From the records below, print only the part that opens with the line containing "Tonne pro Sekunde (441, 1095)" and closes with the line containing "RSS - Comments (337, 1973)"; omit the pictures.

-- INPUT follows --

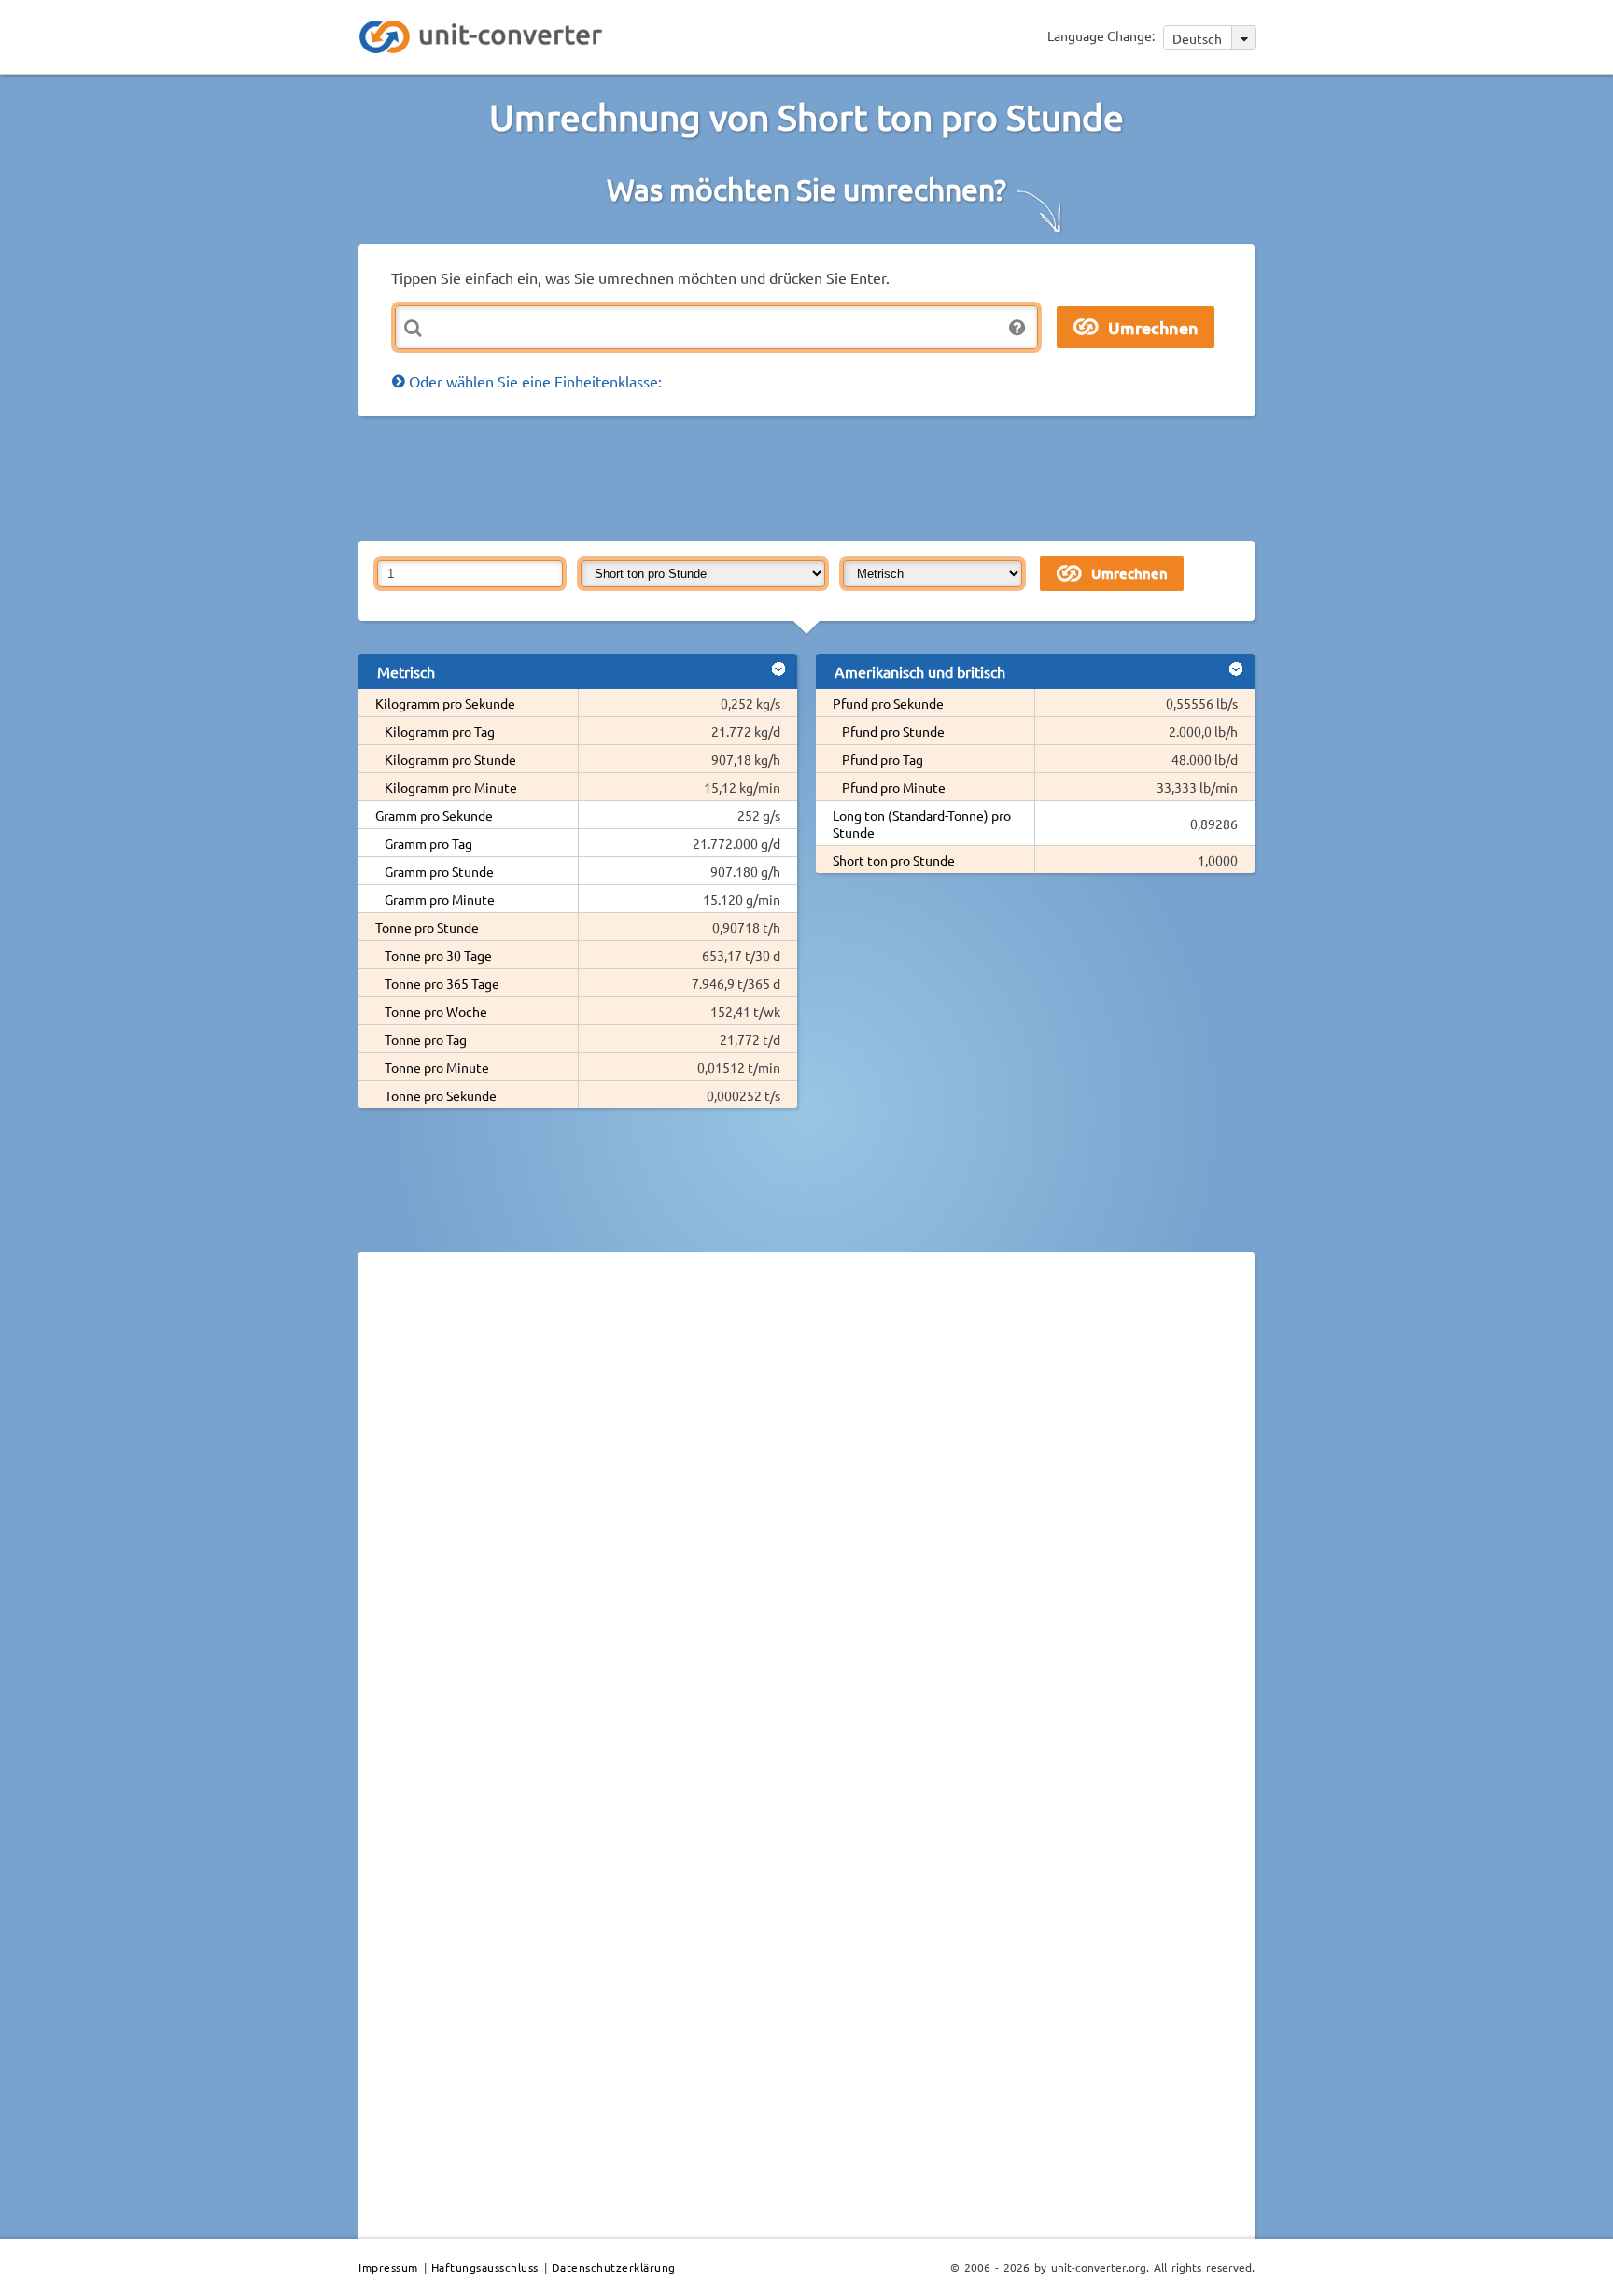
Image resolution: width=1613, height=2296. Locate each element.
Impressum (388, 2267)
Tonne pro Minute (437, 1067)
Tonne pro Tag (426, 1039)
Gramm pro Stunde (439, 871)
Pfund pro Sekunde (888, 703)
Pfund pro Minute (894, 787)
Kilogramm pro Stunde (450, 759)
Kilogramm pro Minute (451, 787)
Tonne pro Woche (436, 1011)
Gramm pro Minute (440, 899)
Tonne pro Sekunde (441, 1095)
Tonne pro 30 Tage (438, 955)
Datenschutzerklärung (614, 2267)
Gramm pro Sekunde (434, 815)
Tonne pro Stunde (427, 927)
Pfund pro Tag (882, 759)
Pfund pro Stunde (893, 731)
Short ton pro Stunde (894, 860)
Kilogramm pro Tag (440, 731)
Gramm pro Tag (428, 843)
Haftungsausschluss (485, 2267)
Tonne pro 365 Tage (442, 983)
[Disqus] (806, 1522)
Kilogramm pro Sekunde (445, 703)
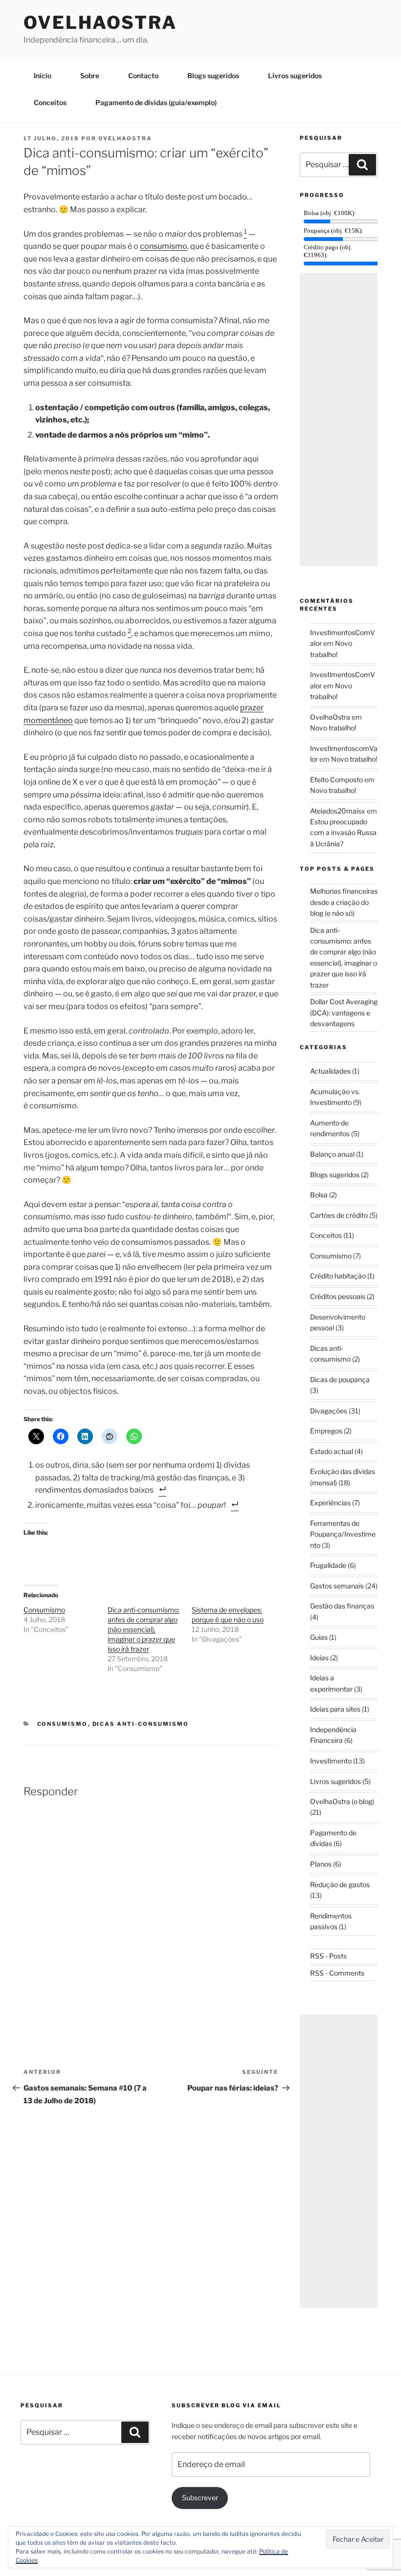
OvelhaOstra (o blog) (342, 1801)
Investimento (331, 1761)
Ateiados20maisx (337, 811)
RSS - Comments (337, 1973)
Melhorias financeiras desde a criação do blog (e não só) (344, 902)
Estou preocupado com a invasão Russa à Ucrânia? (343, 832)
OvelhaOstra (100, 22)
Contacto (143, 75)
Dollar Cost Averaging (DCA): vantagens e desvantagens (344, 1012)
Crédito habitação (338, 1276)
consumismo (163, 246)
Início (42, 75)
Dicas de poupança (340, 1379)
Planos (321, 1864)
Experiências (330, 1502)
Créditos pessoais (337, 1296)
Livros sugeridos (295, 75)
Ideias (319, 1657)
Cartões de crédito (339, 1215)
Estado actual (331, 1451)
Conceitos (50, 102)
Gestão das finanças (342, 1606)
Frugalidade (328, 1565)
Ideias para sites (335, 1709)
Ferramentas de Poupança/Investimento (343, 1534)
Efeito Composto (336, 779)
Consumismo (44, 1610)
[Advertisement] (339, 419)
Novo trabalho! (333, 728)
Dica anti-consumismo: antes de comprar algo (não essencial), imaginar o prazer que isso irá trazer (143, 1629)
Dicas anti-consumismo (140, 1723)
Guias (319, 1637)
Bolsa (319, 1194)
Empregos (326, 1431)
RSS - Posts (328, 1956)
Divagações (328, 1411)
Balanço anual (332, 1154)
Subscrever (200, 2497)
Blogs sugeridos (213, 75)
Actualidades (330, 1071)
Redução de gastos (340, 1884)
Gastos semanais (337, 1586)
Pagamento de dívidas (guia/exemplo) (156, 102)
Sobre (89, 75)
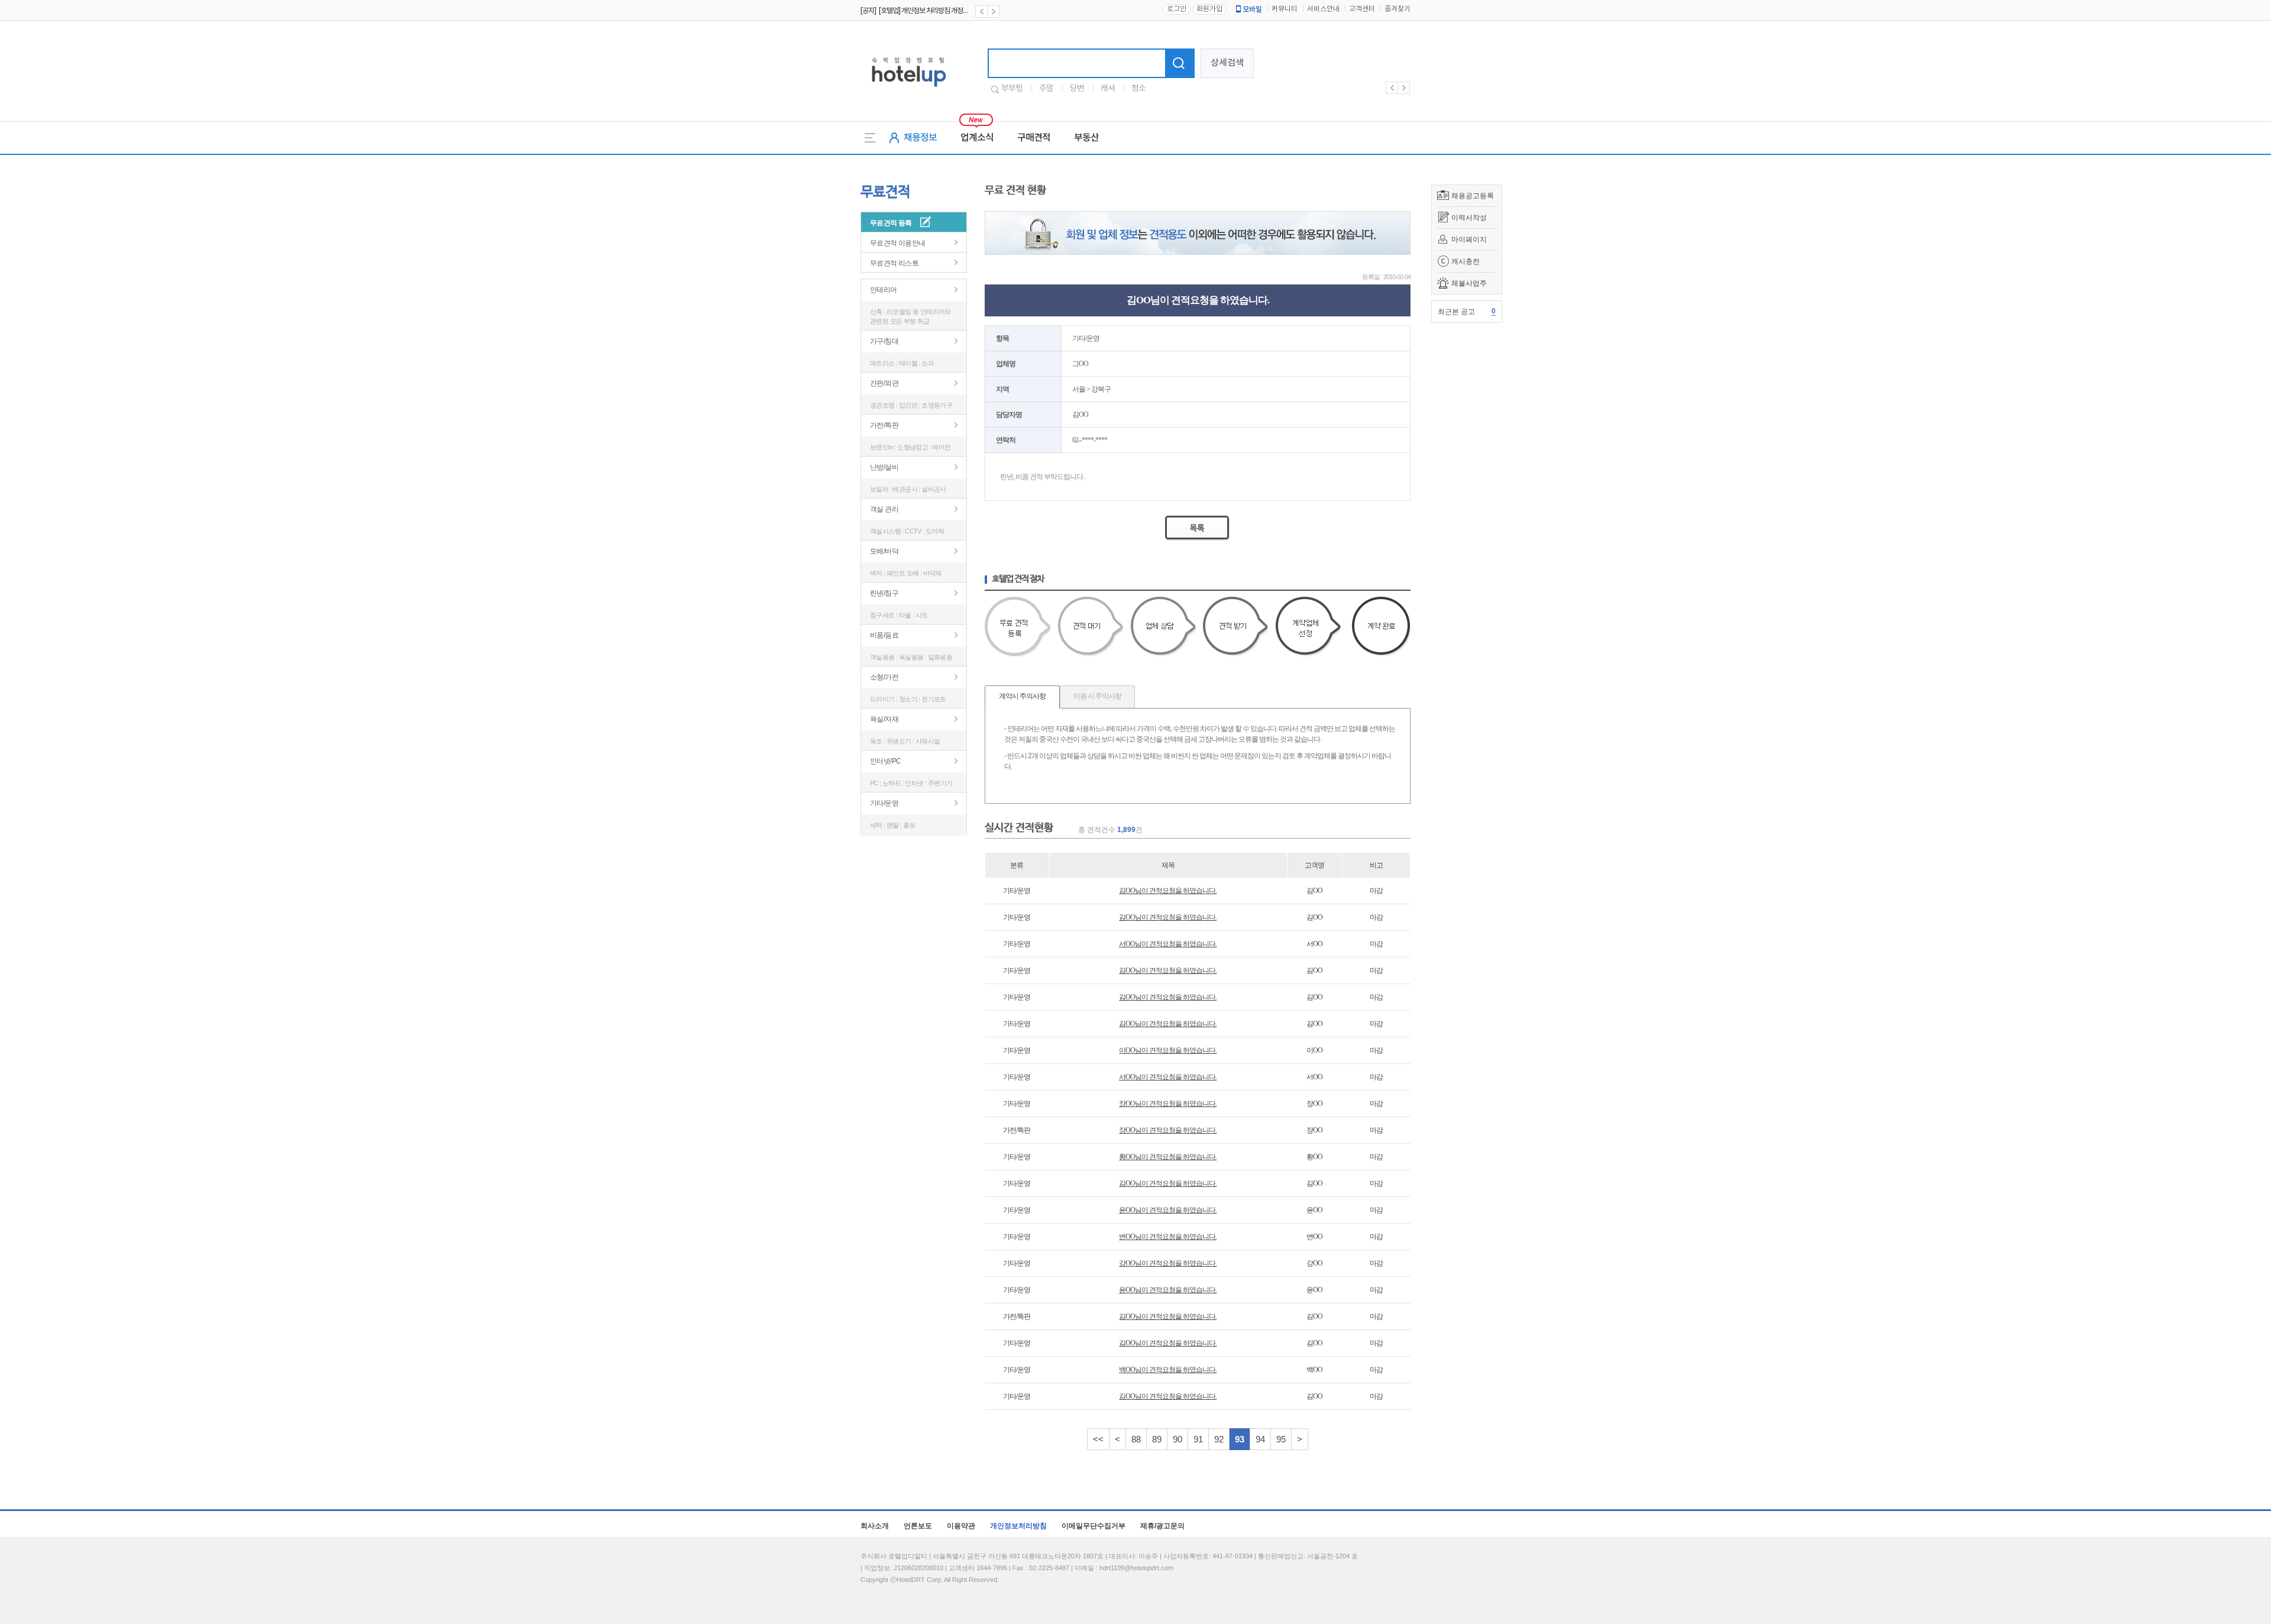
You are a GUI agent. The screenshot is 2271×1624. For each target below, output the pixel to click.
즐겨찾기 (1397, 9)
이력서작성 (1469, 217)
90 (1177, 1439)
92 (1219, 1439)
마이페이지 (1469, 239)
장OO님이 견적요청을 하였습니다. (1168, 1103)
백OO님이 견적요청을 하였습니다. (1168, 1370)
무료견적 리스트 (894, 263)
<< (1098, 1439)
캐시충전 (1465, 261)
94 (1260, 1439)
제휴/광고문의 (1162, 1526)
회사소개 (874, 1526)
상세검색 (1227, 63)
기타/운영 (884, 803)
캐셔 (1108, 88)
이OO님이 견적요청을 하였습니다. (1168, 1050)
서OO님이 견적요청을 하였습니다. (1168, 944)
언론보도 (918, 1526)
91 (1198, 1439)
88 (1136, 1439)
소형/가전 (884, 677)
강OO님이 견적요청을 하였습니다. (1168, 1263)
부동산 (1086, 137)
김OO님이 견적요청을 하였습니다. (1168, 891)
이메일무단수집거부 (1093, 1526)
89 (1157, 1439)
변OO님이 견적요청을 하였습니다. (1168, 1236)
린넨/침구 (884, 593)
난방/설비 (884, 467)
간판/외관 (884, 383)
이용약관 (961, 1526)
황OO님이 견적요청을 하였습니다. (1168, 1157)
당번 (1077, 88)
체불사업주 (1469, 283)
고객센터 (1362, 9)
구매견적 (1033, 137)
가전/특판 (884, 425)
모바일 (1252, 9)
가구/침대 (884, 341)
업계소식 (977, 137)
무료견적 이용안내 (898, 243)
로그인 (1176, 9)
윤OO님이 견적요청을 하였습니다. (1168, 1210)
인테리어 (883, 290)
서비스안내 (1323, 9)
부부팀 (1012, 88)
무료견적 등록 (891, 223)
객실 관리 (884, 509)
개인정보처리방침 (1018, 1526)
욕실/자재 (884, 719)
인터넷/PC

-- INPUT concluded --

YOUR SOLUTION:
Tonne pro Sekunde (441, 1095)
Tonne pro 30 Tage (438, 955)
Datenschutzerklärung (614, 2267)
Gramm pro Sekunde (434, 815)
Tonne pro Stunde (427, 927)
Pfund pro Tag (882, 759)
Pfund pro Stunde (893, 731)
Short ton pro Stunde (894, 860)
Kilogramm pro Tag (440, 731)
Gramm pro Tag (428, 843)
Haftungsausschluss (485, 2267)
Tonne pro 365 Tage (442, 983)
[Disqus] (806, 1522)
Kilogramm pro Sekunde (445, 703)
OvelhaOstra (o blog) (342, 1801)
Investimento (331, 1761)
Ateiados20maisx (337, 811)
RSS - Comments (337, 1973)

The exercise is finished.